J’y répondrai précisément, même si on pourrait la balayer d’un revers de main en vous disant que votre majorité a eu douze ans pour changer la durée légale du travail et que vous ne l’avez pas fait… Mais je ne veux pas être méprisant.
Certaines propositions sont par ailleurs tellement pertinentes qu’elles viennent d’être adoptées, vous le savez, dans des textes récents ! D’autres sont encore en cours de réflexion avec les partenaires sociaux.
Mais vous connaissez ce qui justifie ma principale réserve : le texte que vous présentez n’est pas acceptable parce qu’il fait une entorse à l’excellente règle de conduite prise, je le rappelle, sous Gérard Larcher et dont le code du travail fait foi : le dialogue social comme préalable à la loi – article 1er . C’est le moyen de faire progresser notre démocratie sociale. Une telle proposition de loi ne pourrait d’ailleurs pas être soumise aux sénateurs sans que n’ait été recueilli auparavant l’avis des partenaires sociaux. Mais chaque assemblée a ses règles et je respecte celles de la vôtre.
Je tiens à rappeler, parce que certains l’oublient quelque peu, que la France est un pays de dialogue social : 40 000 accords conclus l’an dernier dans les entreprises. J’ajoute que tous les syndicats signent : 85 % ont été validés par CGT et 94 % par la CFDT – c’est historique. Notre pays progresse donc dans la voie du dialogue social. Le bilan de la loi de sécurisation de l’emploi montre que l’on négocie et trouve des compromis même en cas de destruction d’emplois. Ainsi, et c’est une bonne nouvelle, un accord majoritaire est trouvé dans 60 % des plans de sauvegarde de l’emploi. Au passage, j’ai noté que vous faites à ce sujet des propositions avec lesquelles je ne suis absolument pas d’accord, mais nous y reviendrons.
Les partenaires sociaux sont mûrs pour avancer, capables de trouver des accords, mûrs pour assumer pleinement leurs responsabilités ; c’est l’esprit même du pacte de responsabilité et de solidarité. On ne peut en effet demander aux représentants du patronat et des syndicats d’être responsables que si on leur confie des responsabilités. Vous et nous en avons fait le constat : votre majorité a réformé la représentativité syndicale ; nous avons réformé la représentativité patronale.
Mais votre proposition de loi constitue une forme de retour en arrière. Je ne sais pas si c’est dans l’air du temps dans les débats internes de votre formation politique, mais j’y vois une marque de défiance vis-à-vis des forces sociales. Cela, je vous le dis amicalement, monsieur Cherpion, ne vous ressemble pas. Un tel renoncement, là où on devrait trouver le socle d’un consensus sur certains points entre nous, est regrettable.
Cela étant, je vous l’ai dit, je vous rejoins sur d’autres points et partage certaines des préoccupations relayées par votre proposition de loi.

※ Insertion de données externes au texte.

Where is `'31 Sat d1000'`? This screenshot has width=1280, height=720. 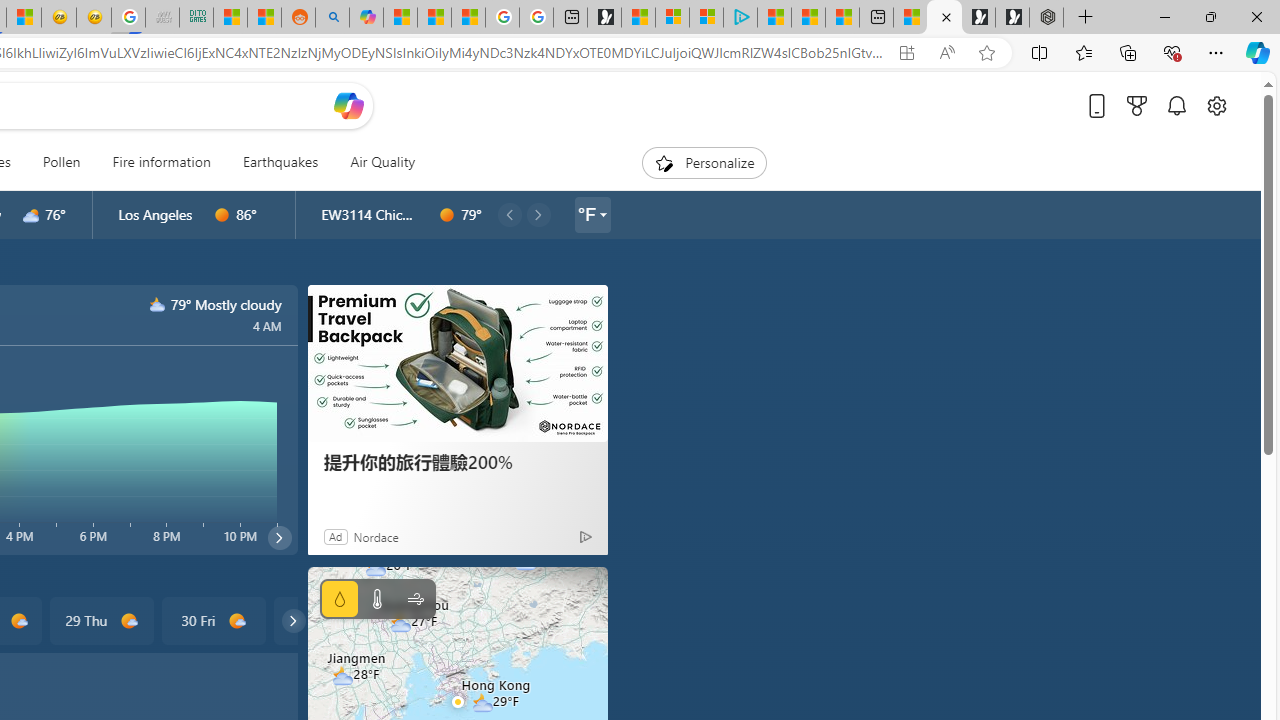 '31 Sat d1000' is located at coordinates (325, 620).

Ainsi, prenons la simplification du droit du travail, qu’il s’agisse des seuils ou des institutions représentatives du personnel – les IRP –, prévue à l’article 7. Je crois qu’elle est nécessaire. C’est pourquoi j’ai adressé cet été, suite à la grande conférence sociale, un document d’orientation aux partenaires sociaux pour les inviter à engager une négociation pour améliorer l’efficacité et la qualité du dialogue social. Cette négociation s’ouvre aujourd’hui même. Elle vise à renforcer l’efficacité du dialogue social, sa fluidité et, puisque c’est le but, sa capacité à être utile aux entreprises et aux salariés. Cela passe par des mécanismes plus simples et plus directs. Il y a actuellement une différence entre le droit formel et le doit réel : par exemple, s’agissant des IRP, environ 70 % des entreprises de onze à vingt salariés n’ont pas de représentants du personnel malgré le franchissement du seuil de dix salariés imposant l’élection d’un délégué du personnel. Il y a donc un problème et il faut trouver les voies d’une meilleure représentation dans les très petites entreprises, d’autant plus que, vous le savez, sur les 30 % restants, c’est le chef d’entreprise lui-même, une fois sur deux, qui choisit le délégué du personnel. Des pistes existent en la matière. Mais vous admettrez que faire des propositions sur la représentativité des salariés sans avoir consulté préalablement leurs représentants, c’est contradictoire avec l’objectif de renforcer ladite représentativité.
Et puis résumer la question que vous soulevez à un problème de seuils est réducteur. Il faut assurément faciliter la vie de l’entreprise, mais en améliorant la représentation des salariés. Par conséquent, il faut adopter des méthodes qui permettent un dialogue social de qualité. Gardons à l’esprit, je pense que vous en êtes d’accord, que le dialogue social n’entrave pas la vie de l’entreprise, bien au contraire.